P/sup 2/EDAS: asynchronous, distributed event driven simulation algorithm with inconsistent event preemption for accurate execution of VHDL descriptions on parallel processors

Abstract

The DoD's very high speed integrated circuit Hardware Description Language, VHDL, is aimed at allowing hardware designers to accurately describe, simulate, and validate combinational and sequential hardware designs on computers prior to building a prototype. Since its conception in the early 1980s, an important goal of VHDL has been to execute complex models concurrently and efficiently on parallel processors. To achieve this objective while exploiting the maximum theoretical parallelism, one requires a deadlock-free, asynchronous, distributed, discrete event simulation algorithm.
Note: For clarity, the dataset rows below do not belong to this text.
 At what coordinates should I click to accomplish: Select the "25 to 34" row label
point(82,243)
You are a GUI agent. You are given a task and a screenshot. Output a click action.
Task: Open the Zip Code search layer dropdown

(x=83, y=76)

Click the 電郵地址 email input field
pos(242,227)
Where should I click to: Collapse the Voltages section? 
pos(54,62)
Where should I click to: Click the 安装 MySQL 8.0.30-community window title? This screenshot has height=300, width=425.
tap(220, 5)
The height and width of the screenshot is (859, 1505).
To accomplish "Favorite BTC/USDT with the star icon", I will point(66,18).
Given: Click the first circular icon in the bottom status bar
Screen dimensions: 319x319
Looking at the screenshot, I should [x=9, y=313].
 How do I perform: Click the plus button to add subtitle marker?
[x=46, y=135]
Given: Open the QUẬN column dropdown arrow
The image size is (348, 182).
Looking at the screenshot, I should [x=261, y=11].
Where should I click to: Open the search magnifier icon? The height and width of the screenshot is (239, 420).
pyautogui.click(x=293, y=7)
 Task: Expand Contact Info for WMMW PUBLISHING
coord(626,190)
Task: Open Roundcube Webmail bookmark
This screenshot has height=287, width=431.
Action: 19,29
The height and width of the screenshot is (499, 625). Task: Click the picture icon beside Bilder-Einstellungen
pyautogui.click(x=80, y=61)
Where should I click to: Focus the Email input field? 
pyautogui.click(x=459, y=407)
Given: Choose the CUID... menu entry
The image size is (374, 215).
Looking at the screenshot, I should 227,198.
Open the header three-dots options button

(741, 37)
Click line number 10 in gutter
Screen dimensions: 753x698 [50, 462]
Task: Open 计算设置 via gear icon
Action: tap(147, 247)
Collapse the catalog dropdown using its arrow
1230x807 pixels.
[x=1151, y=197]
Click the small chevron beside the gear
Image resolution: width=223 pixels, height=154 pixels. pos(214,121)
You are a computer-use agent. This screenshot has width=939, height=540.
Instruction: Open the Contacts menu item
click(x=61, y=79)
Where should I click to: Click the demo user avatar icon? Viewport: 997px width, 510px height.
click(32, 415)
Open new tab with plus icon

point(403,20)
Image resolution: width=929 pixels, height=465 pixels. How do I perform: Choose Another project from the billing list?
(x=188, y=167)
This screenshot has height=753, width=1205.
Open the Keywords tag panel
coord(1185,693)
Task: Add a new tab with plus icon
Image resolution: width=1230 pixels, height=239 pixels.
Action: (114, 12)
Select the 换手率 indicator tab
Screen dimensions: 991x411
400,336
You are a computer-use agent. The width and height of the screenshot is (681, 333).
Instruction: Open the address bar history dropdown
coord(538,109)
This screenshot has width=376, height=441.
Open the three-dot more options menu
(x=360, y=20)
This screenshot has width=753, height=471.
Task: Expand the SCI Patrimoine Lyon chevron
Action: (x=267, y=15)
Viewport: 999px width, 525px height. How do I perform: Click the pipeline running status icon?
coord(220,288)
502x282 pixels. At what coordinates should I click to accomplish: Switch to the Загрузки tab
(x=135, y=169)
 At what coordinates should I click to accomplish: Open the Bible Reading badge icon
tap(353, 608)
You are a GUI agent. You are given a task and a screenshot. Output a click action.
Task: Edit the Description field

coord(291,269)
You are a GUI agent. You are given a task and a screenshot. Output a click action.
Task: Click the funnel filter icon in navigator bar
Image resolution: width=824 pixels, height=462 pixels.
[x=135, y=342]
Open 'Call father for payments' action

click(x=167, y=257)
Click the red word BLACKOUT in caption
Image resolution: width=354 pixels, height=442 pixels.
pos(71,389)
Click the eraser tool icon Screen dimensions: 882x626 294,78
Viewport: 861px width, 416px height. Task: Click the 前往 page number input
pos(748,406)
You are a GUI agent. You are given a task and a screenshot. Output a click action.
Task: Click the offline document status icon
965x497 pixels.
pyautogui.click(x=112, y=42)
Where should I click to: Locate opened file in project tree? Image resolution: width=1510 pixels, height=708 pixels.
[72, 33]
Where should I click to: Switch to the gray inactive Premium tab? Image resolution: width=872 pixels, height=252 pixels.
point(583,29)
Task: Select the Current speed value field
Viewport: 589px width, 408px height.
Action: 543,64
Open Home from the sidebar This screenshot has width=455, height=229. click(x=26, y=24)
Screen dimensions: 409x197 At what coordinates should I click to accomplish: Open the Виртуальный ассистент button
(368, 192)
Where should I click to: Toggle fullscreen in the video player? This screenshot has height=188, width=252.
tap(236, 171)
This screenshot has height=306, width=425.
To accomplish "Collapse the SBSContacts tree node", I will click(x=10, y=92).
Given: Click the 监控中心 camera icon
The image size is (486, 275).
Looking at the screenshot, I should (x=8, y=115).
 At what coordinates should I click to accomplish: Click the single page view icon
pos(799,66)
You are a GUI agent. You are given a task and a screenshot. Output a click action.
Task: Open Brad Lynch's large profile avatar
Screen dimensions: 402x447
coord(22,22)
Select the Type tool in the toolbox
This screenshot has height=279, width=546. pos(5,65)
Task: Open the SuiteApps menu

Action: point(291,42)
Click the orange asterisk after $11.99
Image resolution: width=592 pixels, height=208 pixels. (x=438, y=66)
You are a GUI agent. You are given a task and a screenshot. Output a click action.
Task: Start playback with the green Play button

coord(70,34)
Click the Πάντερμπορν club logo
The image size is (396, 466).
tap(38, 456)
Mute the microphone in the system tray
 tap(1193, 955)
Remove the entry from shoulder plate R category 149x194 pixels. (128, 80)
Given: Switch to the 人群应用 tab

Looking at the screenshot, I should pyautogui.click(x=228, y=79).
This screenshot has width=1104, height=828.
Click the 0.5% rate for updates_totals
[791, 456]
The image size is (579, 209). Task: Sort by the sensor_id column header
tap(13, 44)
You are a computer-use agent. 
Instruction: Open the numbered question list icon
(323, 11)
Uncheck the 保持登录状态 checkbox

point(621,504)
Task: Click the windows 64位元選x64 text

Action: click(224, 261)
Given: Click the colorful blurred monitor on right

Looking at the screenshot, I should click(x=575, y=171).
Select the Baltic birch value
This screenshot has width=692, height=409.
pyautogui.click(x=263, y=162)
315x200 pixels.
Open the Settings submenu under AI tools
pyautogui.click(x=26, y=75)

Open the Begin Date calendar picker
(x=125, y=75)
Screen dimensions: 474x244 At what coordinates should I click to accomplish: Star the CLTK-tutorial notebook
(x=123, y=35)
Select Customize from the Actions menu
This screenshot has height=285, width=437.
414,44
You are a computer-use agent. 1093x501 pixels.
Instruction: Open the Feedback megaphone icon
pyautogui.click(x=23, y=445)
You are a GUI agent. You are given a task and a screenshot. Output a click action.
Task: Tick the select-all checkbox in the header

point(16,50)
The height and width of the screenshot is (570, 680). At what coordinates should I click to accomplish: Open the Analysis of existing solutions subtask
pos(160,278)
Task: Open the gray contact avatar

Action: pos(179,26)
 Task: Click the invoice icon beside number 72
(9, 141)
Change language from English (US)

The YADDES approach, proposed in the literature, achieves deadlock-free, distributed, discrete event simulation, but suffers from an important limitation. YADDES assumes that every entity is characterized by a single propagation delay. In contrast, for hardware entities such as gates, flip-flops, ALUs, and microprocessors, two or more propagation delay values are used corresponding to every path between the input and output. While the use of multiple delays aims at accurate representation of reality, often inconsistent events may be generated that must be detected and preempted. This paper describes a new asynchronous, parallel, event driven simulation algorithm with inconsistent event preemption, P/sup 2/EDAS. P/sup 2/EDAS represents a significant advancement in that it permits the use of any number of propagation delays for every path between the input and output of every hardware entity.